Tulisan itu mampu membuat pemerintah kolonial pada saat itu murka dan akhirnya membuat beliau diasingkan.
Setelah kembali dari pengasingan, kemudian Ki Hajar Dewantara mendirikan perguruan nasional taman siswa yang memberikan hak yang sama bagi kaum pribumi untuk mengakses pendidikan.
Maka sebagai seorang guru Indonesia sudah sepantasnya selain kita mengenal nama beliau.
Kita juga harus meneladani sikap beliau yang rajin membaca, menulis, dan berani untuk mengaktualisasi pemikirannya dalam rangka menjawab persoalan bangsa.
Dalam kata lain guru Indonesia harus rakus membaca yang kemudian dinarasikan dalam bentuk tulis dan diaktualisasi dalam tindakan.
Kenapa membaca?
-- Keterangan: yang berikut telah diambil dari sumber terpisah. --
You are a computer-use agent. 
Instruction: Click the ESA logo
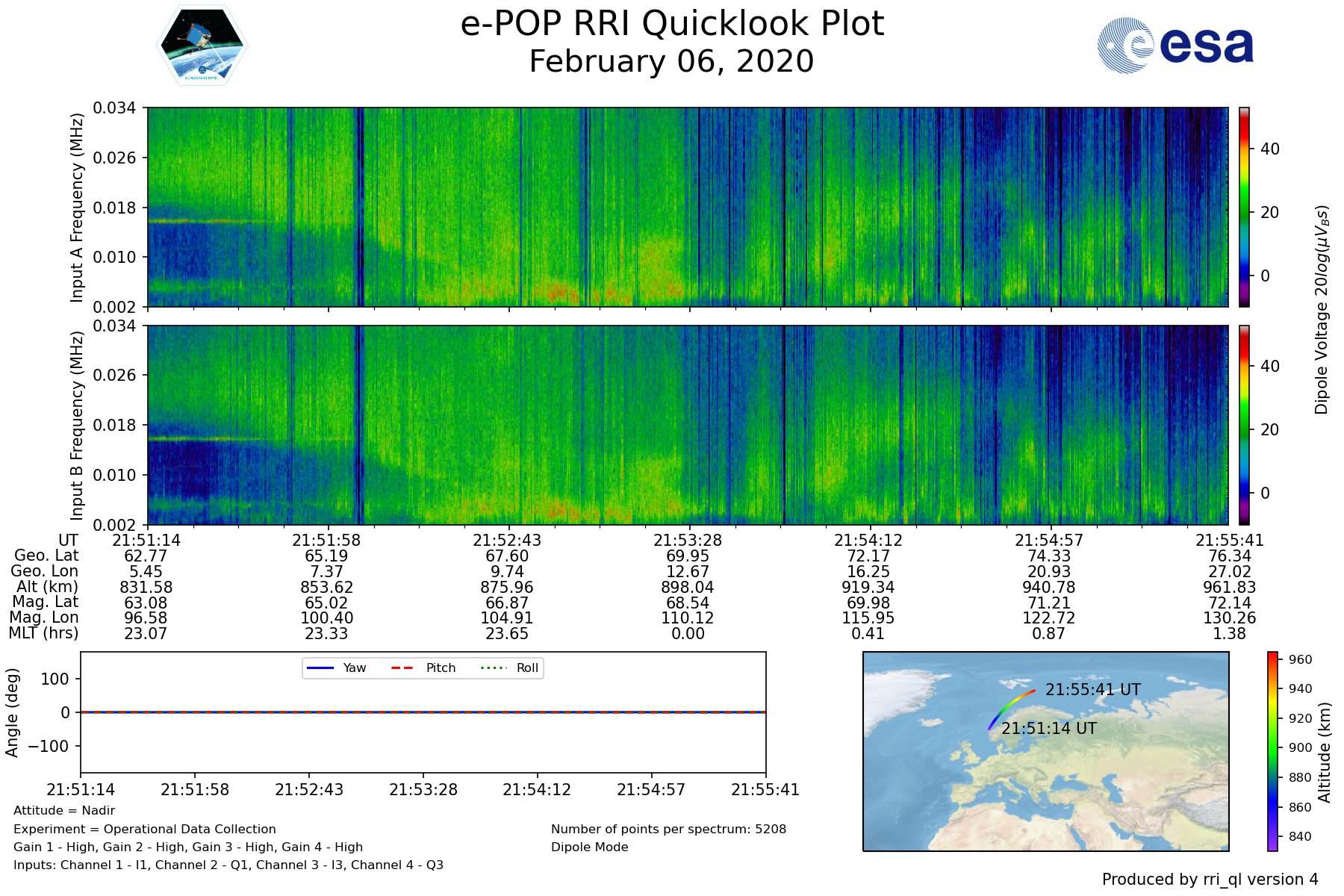point(1175,46)
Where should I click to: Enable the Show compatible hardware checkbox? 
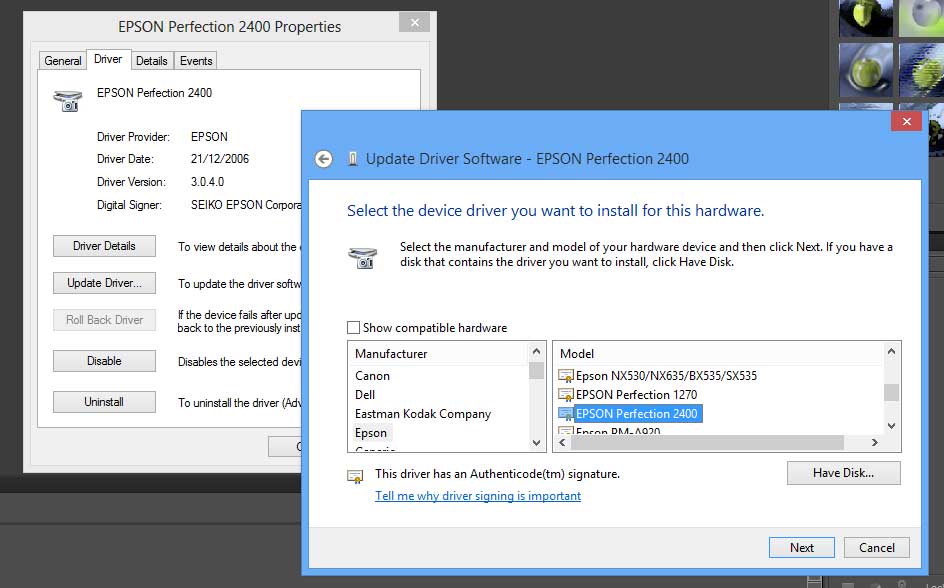pyautogui.click(x=353, y=328)
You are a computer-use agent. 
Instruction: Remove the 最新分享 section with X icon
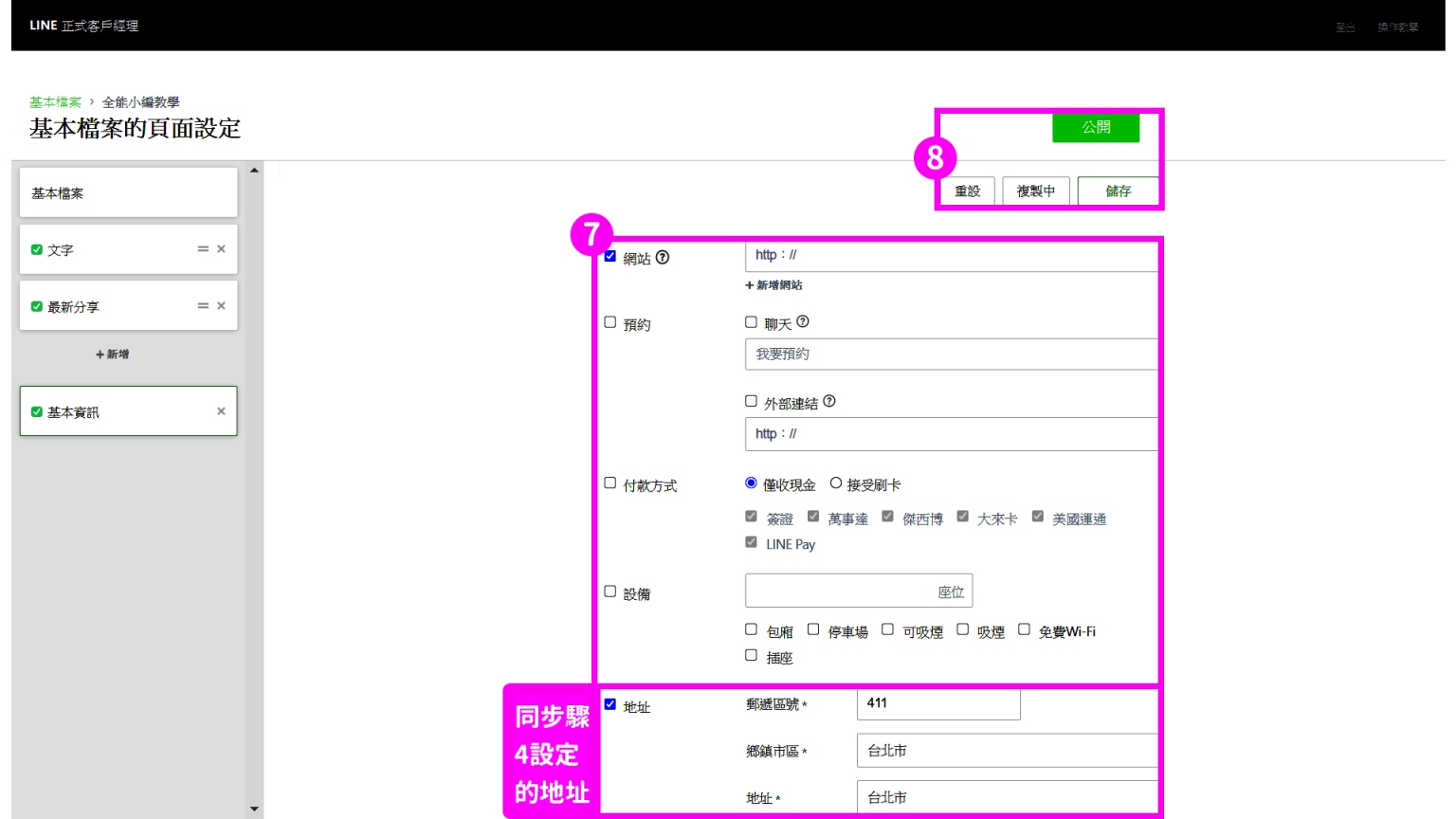(x=221, y=306)
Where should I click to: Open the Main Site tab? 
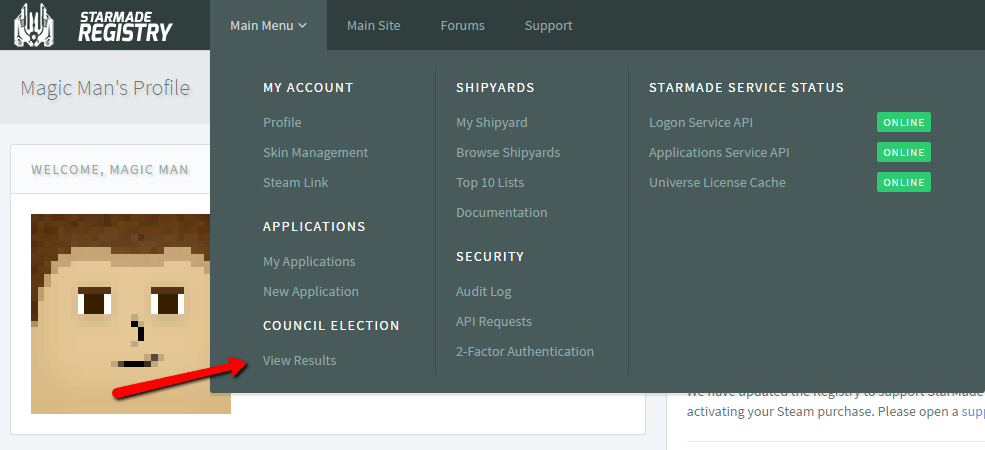pyautogui.click(x=373, y=26)
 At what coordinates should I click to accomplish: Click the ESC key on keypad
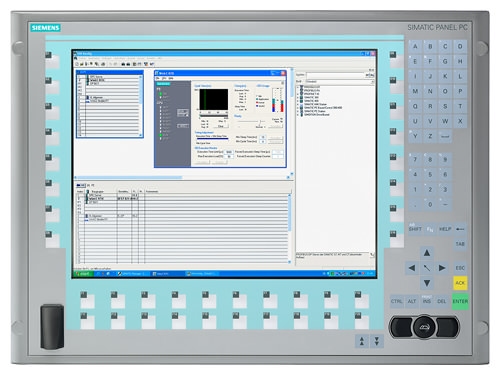click(x=460, y=268)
Membaca adalah fondasi terpenting dari pendidikan.
Karena dengan membaca kita mendapat wawasan dan ide baru yang mampu menggerakkan diri kita untuk melakukan suatu perubahan dalam tindakan kita sebagai guru.
Bahkan jika ditelisik lebih jauh, pemerintah dalam hal ini Kemendikbudristek telah memiliki kebijakan untuk menciptakan budaya membaca.
Seperti Gerakan Literasi Sekolah (GLS), mendirikan perpustakaan baik di sekolah atau desa, mendorong adanya buku bacaan bermutu bagi literasi Indonesia berkualitas atau gratis ongkir pengiriman buku setiap tanggal 17 lewat PT Pos.
Akan tetapi kebijakan tersebut seolah mengalami "kemandekan" bahkan di sekolah-sekolah mengartikan literasi hanya dengan menerbitkan buku atau menghasilkan karya tulis.
Mungkin juga "kemandekan" itu terjadi karena guru yang tidak bisa menjadi role model dalam kegiatan literasi di sekolah sehingga eksplorasi literasi menjadi terhenti dan mati.